2. Употребляя изолят соевого белка, обладающий антипротеазной активностью, можно корректировать уровень общей протеолитической активности сыворотки крови.

3. Полученные данные можно использовать при поиске и разработке новых регуляторов протеолиза в организме человека.

Апробация диссертации. Результаты исследования доложены и обсуждены на VII и VIII региональных научно-практических конференциях «Молодежь 21 века» (Благовещенск, 2006, 2007), X Дальневосточной молодежной школе-конференции по актуальным проблемам химии и биологии (Владивосток, 2006), IV Международном Российско-Китайском фармацевтическом форуме (Благовещенск, 2007) и XV Российско-Японском медицинском симпозиуме (Благовещенск, 2007).

Публикации. По теме диссертации опубликовано 8 печатных работ, в том числе одна статья в журнале, включенном в «Перечень ведущих рецензируемых научных журналов и изданий, в которых должны быть опубликованы основные научные результаты диссертации на соискание ученой степени доктора и кандидата наук», утвержденный ВАК.

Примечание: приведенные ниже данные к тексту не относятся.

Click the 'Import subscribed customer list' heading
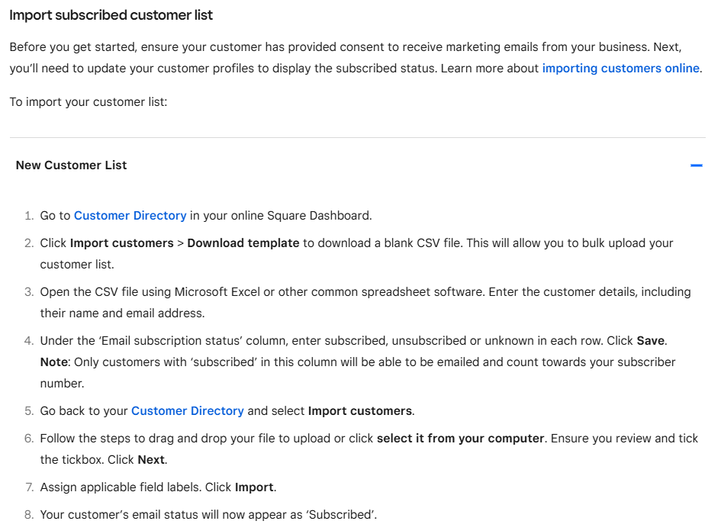This screenshot has width=721, height=527. click(111, 15)
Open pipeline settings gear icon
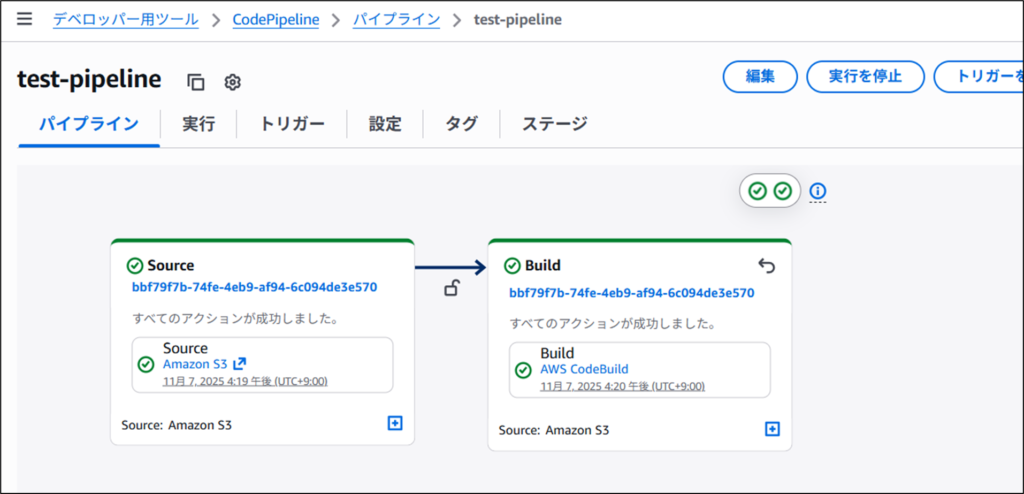The height and width of the screenshot is (494, 1024). [x=232, y=82]
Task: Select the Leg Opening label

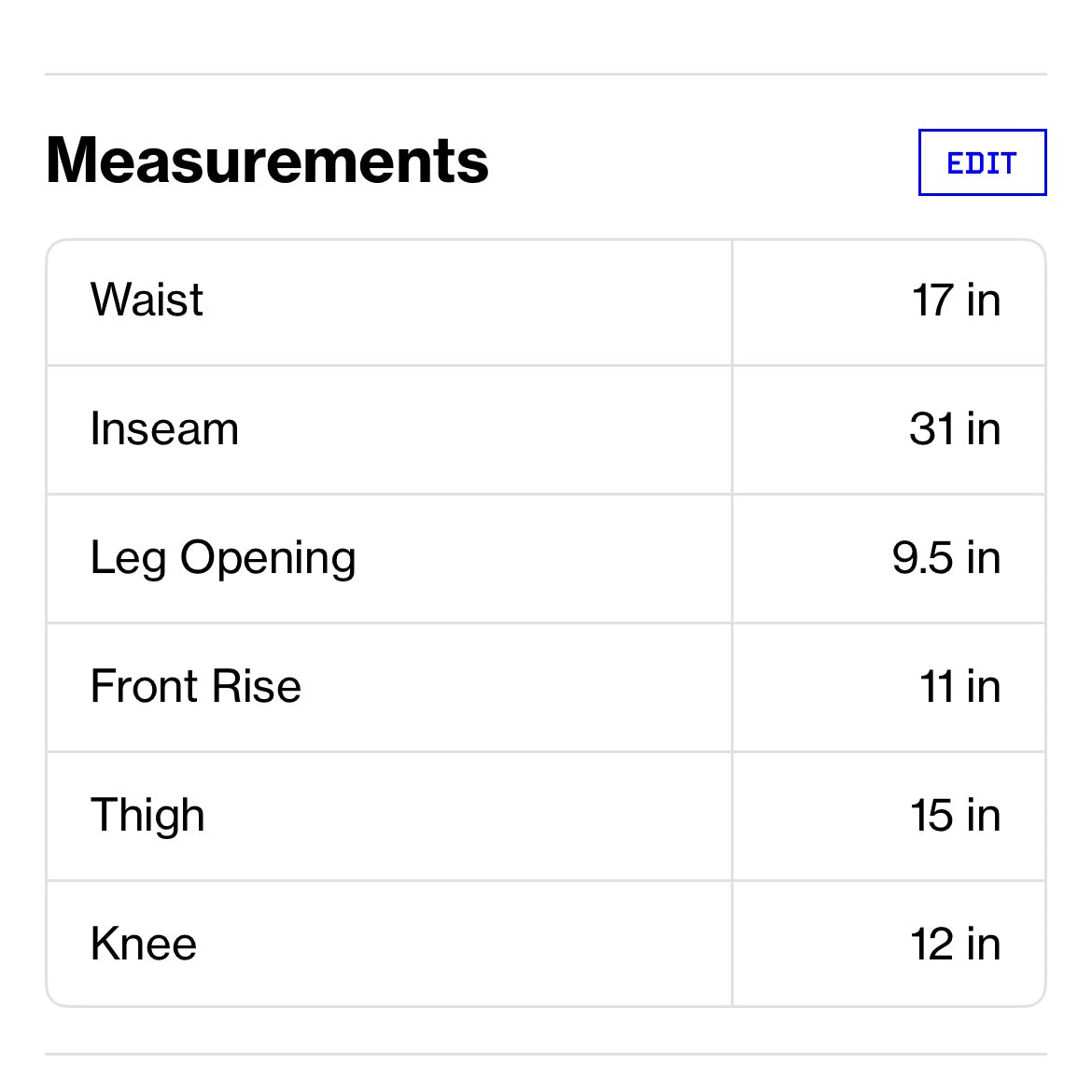Action: pyautogui.click(x=223, y=558)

Структура и объем работы. Диссертация изложена на страницах компьютерного набора. Она содержит введение, обзор литературы, материалы и методы исследования, описание собственных результатов, обсуждение и выводы. Работа иллюстрирована 10 таблицами и 27 рисунками. Список литературы включает 209 первоисточников, из них 58 отечественных и 151 зарубежных авторов.

ОСНОВНОЕ СОДЕРЖАНИЕ РАБОТЫ

Материалы и методы исследования Объект исследования. Препараты апротинина («Контрикал», Германия) и соевого ингибитора трипсина («Reanal», Венгрия). Всего выполнено 684 пробы.

Биоинформационные методы (in silico). Для сравнения гомологии аминокислотных последовательностей использовали интернет-сервер BLAST (Basic Local Alignment Search Tool) и программу Bio Edit 5.0.9.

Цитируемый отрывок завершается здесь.